We can't help but wonder if this razor-sharp decline has been exacerbated by wider privacy concerns and trust issues around the company's infamous data handling practises. Could this be evidence of the genuine economic or shareholder value in prioritising data privacy and security?
Data breach reports up 400%
This month, the ICO has apparently reported a huge increase in the number of self-reported data security incidents, which are believed to have multiplied fivefold in the time since the new legislation was implemented on the 25 May.
Business Cloud writes that there were 1,792 personal data breaches notified to the ICO in June, compared to 657 reports received in May, and just 367 notifications in April.
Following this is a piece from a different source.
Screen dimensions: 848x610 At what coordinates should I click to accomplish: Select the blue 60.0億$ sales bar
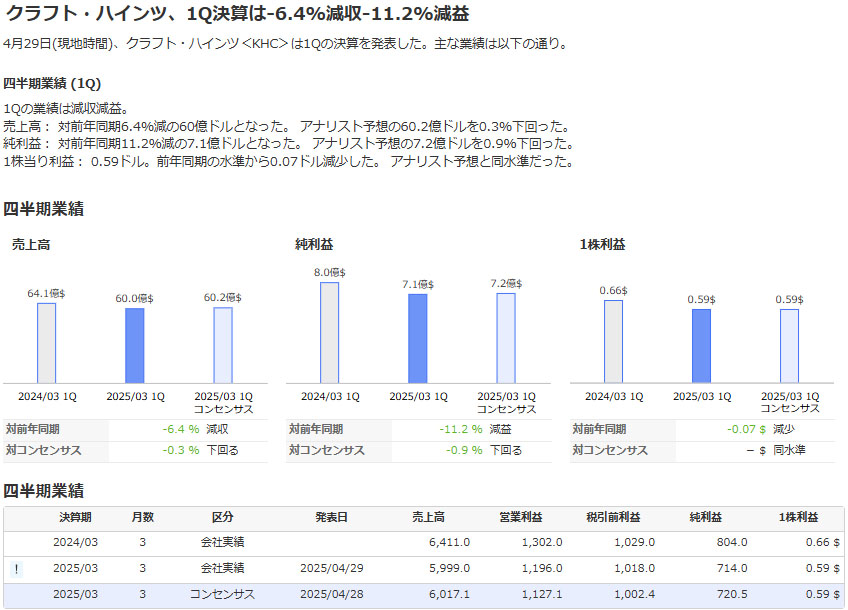tap(134, 345)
However, this is to be expected. Under GDPR, companies are required to report breaches "without undue delay," and, where feasible, within 72 hours of becoming aware of the breach.
So this doesn't necessarily indicate an increase in the number of data breaches overall, but rather that organisations are now reporting them quicker, and in greater numbers.
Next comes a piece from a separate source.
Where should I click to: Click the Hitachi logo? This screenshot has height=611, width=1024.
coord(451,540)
For us at Hazy, this is a reassuring sign that companies are beginning to take data privacy seriously. Although it remains to be seen whether this effect is attributable to fear of the potential sanctions imposed by non-compliance of GDPR, or whether a wider cultural shift is taking place, with organisations moving towards ethical data practises because it's the right thing to do.
Data privacy: moderate or good
And finally, on the topic of GDPR, an interesting new application for the 57,509-word, 209-page document was recently brought to our attention. Recognising that the legislation has certain, *ahem*, sedative qualities, meditation app Calm.com has now repurposed the new data regulation as a downloadable "bedtime story for grown-ups".
To make sure that nobody reaches the end of the recording without entering a peaceful slumber, Calm has even enlisted the services of former BBC radio announcer Peter Jefferson - better known as the soothing voice from the Shipping Forecast.
A short teaser clip is available below:
At Hazy, we're yet to try out this particular insomnia cure - although we may very well give it a go. Calm assure us that it "could sedate a buffalo"!